● **What the task asks**:
Can you quote the records below word for word, leaving the pictures out of your answer?

● **Data listing**:
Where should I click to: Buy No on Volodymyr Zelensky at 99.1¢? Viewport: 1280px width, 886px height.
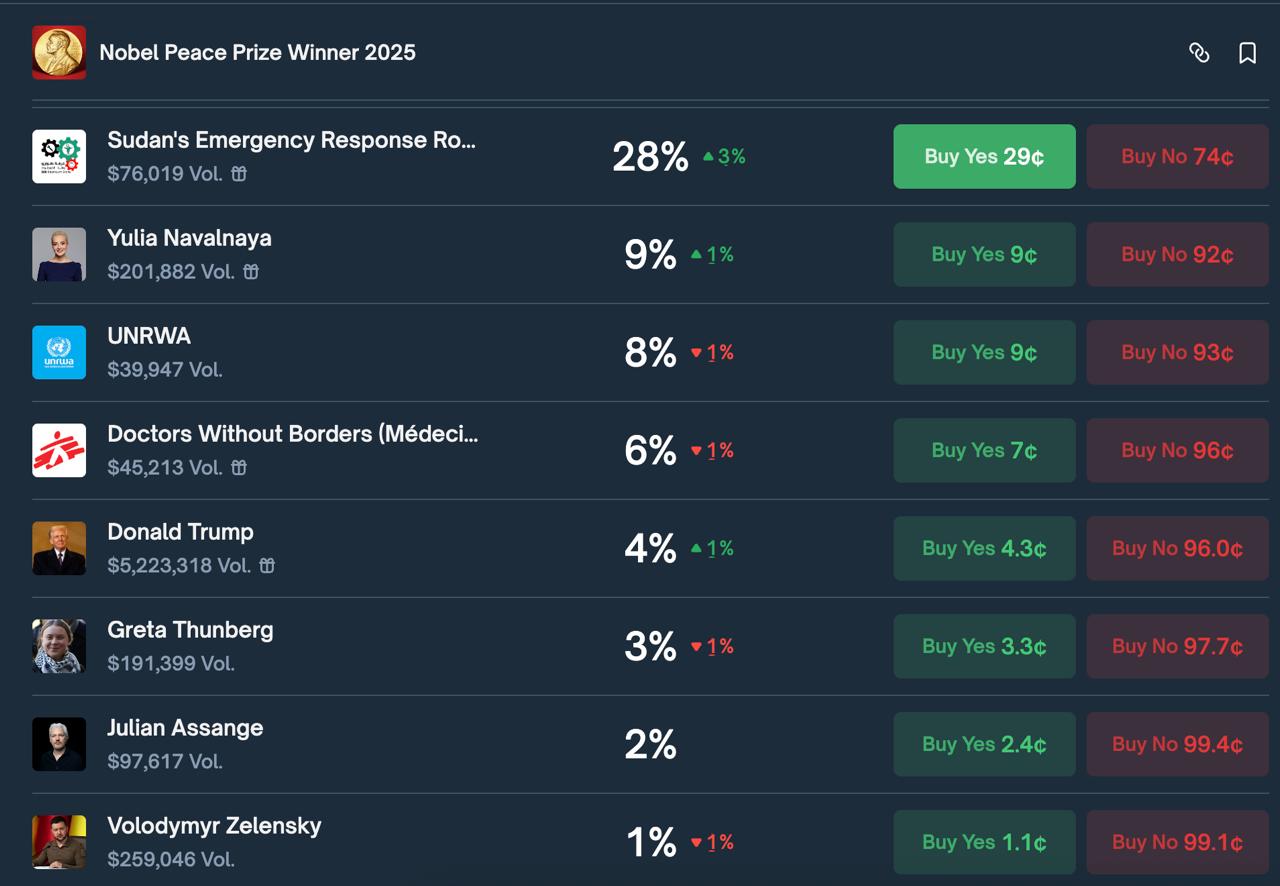(x=1177, y=842)
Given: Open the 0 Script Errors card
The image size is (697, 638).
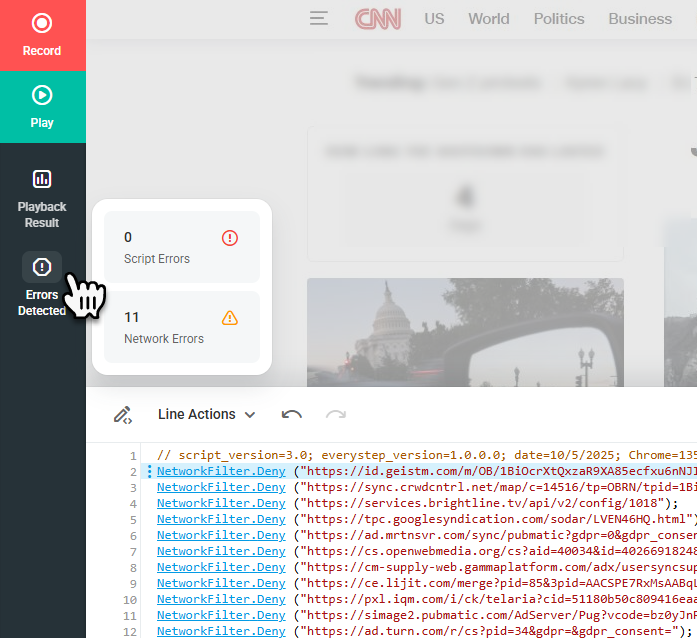Looking at the screenshot, I should click(181, 247).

● **Result of this task**:
Where should I click to: Buy No on Volodymyr Zelensky at 99.1¢? Viewport: 1280px width, 886px height.
(x=1177, y=842)
Given: Open the 0 Script Errors card
The image size is (697, 638).
Looking at the screenshot, I should click(181, 247).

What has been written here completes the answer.